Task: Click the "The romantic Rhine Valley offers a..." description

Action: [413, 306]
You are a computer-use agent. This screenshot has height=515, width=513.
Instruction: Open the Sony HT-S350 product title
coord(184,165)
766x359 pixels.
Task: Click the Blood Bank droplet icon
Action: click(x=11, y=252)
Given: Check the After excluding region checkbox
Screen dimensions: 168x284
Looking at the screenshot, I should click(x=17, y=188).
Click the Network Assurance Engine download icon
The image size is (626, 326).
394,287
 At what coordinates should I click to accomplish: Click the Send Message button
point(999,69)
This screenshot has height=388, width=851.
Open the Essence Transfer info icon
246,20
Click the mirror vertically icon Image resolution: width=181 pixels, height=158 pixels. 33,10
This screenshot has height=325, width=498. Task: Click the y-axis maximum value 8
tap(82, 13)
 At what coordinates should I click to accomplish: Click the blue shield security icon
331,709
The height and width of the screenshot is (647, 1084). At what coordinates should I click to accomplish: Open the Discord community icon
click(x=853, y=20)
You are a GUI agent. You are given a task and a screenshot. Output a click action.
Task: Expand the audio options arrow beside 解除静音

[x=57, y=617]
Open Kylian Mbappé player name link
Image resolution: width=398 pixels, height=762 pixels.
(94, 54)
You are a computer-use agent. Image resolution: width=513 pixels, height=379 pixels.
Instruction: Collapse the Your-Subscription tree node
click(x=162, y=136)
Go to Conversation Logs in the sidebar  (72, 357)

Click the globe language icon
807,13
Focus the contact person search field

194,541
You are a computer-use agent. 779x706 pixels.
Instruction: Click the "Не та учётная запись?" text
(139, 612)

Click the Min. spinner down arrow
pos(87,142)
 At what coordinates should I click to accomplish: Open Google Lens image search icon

§ §

Task goal:
Wherever the string "computer" appears in the entries above, return the line it appears on.

Output:
You are a computer-use agent. This screenshot has height=515, width=513.
You are a computer-use agent. Image resolution: width=513 pixels, height=379 pixels.
You are a computer-use agent. 779x706 pixels.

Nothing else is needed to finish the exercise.